We analyzed the formation of FGF-HLGAG complexes with two saccharides by using MALDI-MS. Specifically, we chose to use the biologically active decasaccharide as it is known to potentiate the activity of both FGF-1 and FGF-2 in vitro (11, 15) and it recently was used for the FGF-1-decasaccharide cocrystal structure (15). Also used for comparison was the biologically inactive hexasaccharide. Like the decasaccharide, the disaccharide unit of the hexasaccharide is trisulfated, making the two saccharides chemically equivalent except for length. As a baseline for the complexation studies and to determine the sample preparation conditions that would maximize detection of both FGF-1 and FGF-2, these proteins were ionized in the absence of HLGAGs (Fig. 1). The m/z value for FGF-1 monomer was found to be 15,904 (theoretical m/z = 15,899). Similarly, the m/z value for FGF-2 monomer was found to be 17,083 (theoretical m/z = 17,103).

Figure 1.

Figure 1

(A) MALDI mass spectrum of 1 pmol of FGF-2. The theoretical m/z value of [M+H]+ for FGF-2 is 17,102. Present in the spectrum are dimers, trimers, tetramers, and pentamers. Also present is a peak at m/z 25,640 corresponding to a doubly charged species of the trimer. (B) MALDI mass spectrum of FGF-1. The theoretical m/z value of [M+H]+ for FGF-1 is 15,899. Present in the spectrum is only a weak dimer peak. The instrument was calibrated externally with myoglobin and BSA.

Importantly, for FGF-2 under mild ionization conditions, higher order oligomers—namely, dimers, trimers, tetramers, and pentamers—were observed (Fig. 1A). Several control experiments were run to ensure that the observed oligomers for FGF-2 are not simply a result of protein aggregation. First, higher-order oligomers are seen in the mass spectrum even if FGF-2 is run through a size exclusion column to remove any possible aggregates before placement on the target. Second, the cysteine-to-serine FGF-2 mutant (i.e., the mutant is unable to form disulfide-bonded aggregates) displays the same behavior under these conditions (data not shown). Finally, the spectrum of FGF-1, which shares high sequence homology, showed no oligomer higher than a dimer (Fig. 1B). Together, these results point to a specific protein association among FGF-2 protomers that leads to the formation of oligomers (see Discussion).

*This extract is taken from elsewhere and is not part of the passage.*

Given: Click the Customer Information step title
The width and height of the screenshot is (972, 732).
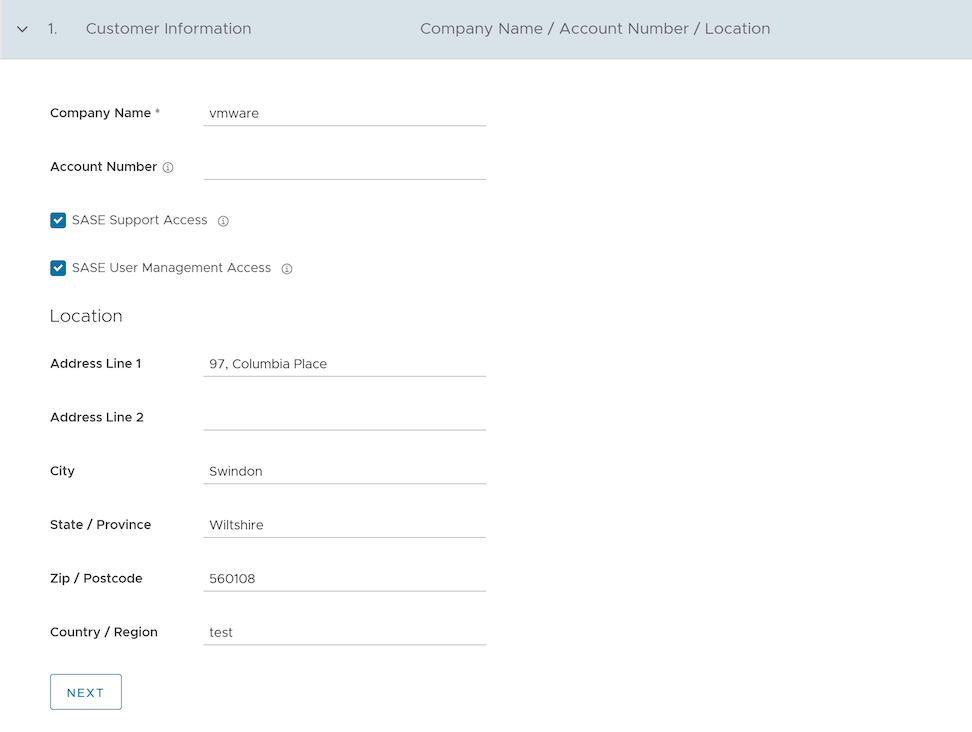Looking at the screenshot, I should (168, 29).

Fig. 2 shows the result of addition of decasaccharide to FGF-2. In this spectrum, clearly present are [M+H]+ species of m/z 37,094, 54,186, and 71,232 corresponding to 2:1, 3:1, and 4:1 complexes of FGF-2 and decasaccharide. Further experiments show that the ratio of FGF to decasaccharide can affect the observed complexed species (see crosslinking results). Studying the complexation efficiency between FGF-2 and decasaccharide indicates that the optimum ratio for observing complexed oligomers was at a FGF-2/saccharide ratio of 10:1.

Figure 2.

Figure 2

MALDI mass spectrum of 10 pmol of FGF-2 with 1 pmol of decasaccharide. As in Fig. 1, FGF-2 is found to oligomerize in the absence of HLGAGs. However, upon addition of decasaccharide, oligomer species corresponding to 2:1, 3:1, and 4:1 complexes of FGF-2 with decasaccharide also are formed.

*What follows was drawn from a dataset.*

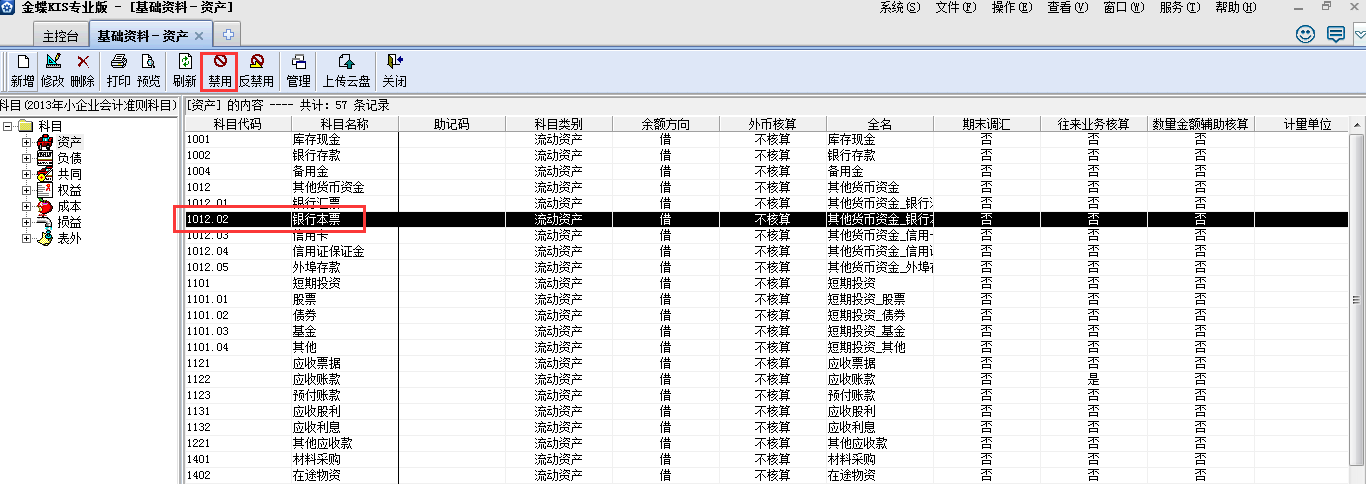Collapse the root 科目 tree node

click(x=8, y=126)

To show that this observed complexation and oligomer formation by FGF-2 is not a nonspecific FGF-HLGAG interaction, similar experiments were completed with an HLGAG-derived hexasaccharide. Although a complex between FGF-2 and hexasaccharide is observed, significant complex is seen only at a protein/saccharide ratio of 20:1 (data not shown). At lower ratios, no complex is observed. Also, unlike with decasaccharide, even when a complex is observed between hexasaccharide and FGF-2, only a signal corresponding to a monomer or dimer plus hexasaccharide is observed.

In contrast to FGF-2, FGF-1 behaves very differently when complexed with decasaccharide. (Fig. 3). Similar to what was noted by DiGabriele et al. (15), at various protein/saccharide ratios a species corresponding to a 2:1 complex of FGF-1/decasaccharide ([M+H]+ calculated m/z 34,685) is observed. As compared with the signal for the FGF-2/decasaccharide complex, a weaker signal was seen for the dimer complex with FGF-1, suggesting that complexation occurs less readily. Similar to what was seen with FGF-2, the protein/saccharide ratio critically affected the amount of complex. Furthermore, again unlike FGF-2, FGF-1 does not form any complex with hexasaccharide (data not shown). Together the FGF-1 results presented here are consistent with what has been reported for FGF-1 in the presence of decasaccharide and hexasaccharide (15).

Figure 3.

Figure 3

MALDI mass spectrum of 20 pmol of FGF-1 with 1 pmol of decasaccharide. FGF-1 forms a 1:1 and a 2:1 complex with decasaccharide; a dimer peak also is seen in the absence of added decasaccharide.

These experiments clearly demonstrate that noncovalent associations between FGF and HLGAG can be observed by using MALDI-MS. Furthermore, the same HLGAG decasaccharide complexes distinctly with FGF-1 (where only 1:1 and 2:1 complexes are observed) compared with FGF-2 (where 1:1, 2:1, 3:1, and 4:1 complexes are readily detected) (Figs. 2 and 3).

To further investigate the differences in FGF-1 and FGF-2 oligomerization mediated by HLGAGs, and to extend the analysis to long chains of HLGAGs, we used classical chemical crosslinking approaches as described below.

FGF-1 and FGF-2 Chemical Crosslinking with BS3.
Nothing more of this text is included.